One day it chanced that I was creeping upon a flock of ptarmigan feeding in a thicket where were many berries. Already, in another place I had killed a number of them, and cared little whether I shot more of them or not. Glancing about as I so crept along, I saw what interested me. Upon one of the bushes with a foliage darkly green hung great clusters of berries not scarlet, like those the birds ate and which we ate ourselves, but of a purple such as I have never seen before. They were wonderful. Surely, I thought, they must be better than the smaller red things, richer and more luscious. I tasted them and found them sweet and musky and fragrant, and, yielding, I gorged myself from their abundance, and then lay down upon the dry grass in a little open space, to rest and dream, and, it might be, sleep, for there came a sort of languor over me and sleep seemed good. I lay there dozing when I heard a fluttering of birds about me and reached for my bow and tried to rise, but could not. My legs refused to aid me and my arms seemed heavy. There came a doubt upon me. We had learned that there were poison things, though never had I known them in this region, and surely berries so luscious could not be harmful. But I cared not. I seemed in another world. What to me that fruit I had eaten was of the deadly things?

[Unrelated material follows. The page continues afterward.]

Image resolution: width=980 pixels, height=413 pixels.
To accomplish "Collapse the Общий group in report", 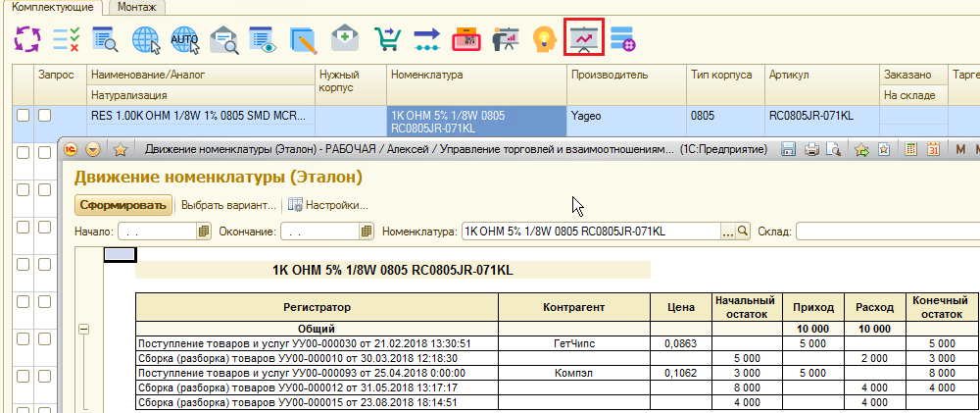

I lay there helpless, but in no pain. The drowsiness which deepened brought curious scenes and fancies. Then the visions dimmed and I drifted deeper into the sleep from which I might not waken. Steadily all faded. It was done. Not for me was it to hunt or fight with Six Toes to the end. Not for me to take my mate and live the full Cave man’s life; not for me to be with the brave clan as it waxed in numbers and in strength until it became the greatest in all that changing region of what men call the Dardogne Valley, where our spear and arrow-heads are sometimes dug from deep in the earth, and where little children prattle in the vineyards.
CHAPTER V
THE BOATMEN
When it is warm there is no sound sweeter to me than the sound of splashing water. It was such a sound that came to my ears as I awoke from my sleep on a little leaf-covered mound, beneath the boughs of a thicket-surrounded beech tree on a gently sloping and wooded hillside. I knew that near me a brook came hurrying down the slope, and that it was its rejoicing that I heard as it tumbled in little cataracts along its stony bed. It had worn the stone for centuries, and had accomplished much on its way to the deep waters of which it was in search; but of such matter of course I did not think as I opened my eyes and realized what were my surroundings. I knew that I was content and sound and full of vigour, though only half awake as yet, but somehow I was puzzled. Of what had I been dreaming, and which was the real, and which the unreal? I seemed at home where I was, and yet it seemed but an hour ago that there were birds,—birds which were good to eat, about me, and that there were sweet berries, and that I had eaten them, and then had gone to sleep. But there were no birds about me now, and there were no berry bushes. The beech tree was familiar, and so were the singing and laughing of the water. I was in my own place and well. What foolish things are dreams!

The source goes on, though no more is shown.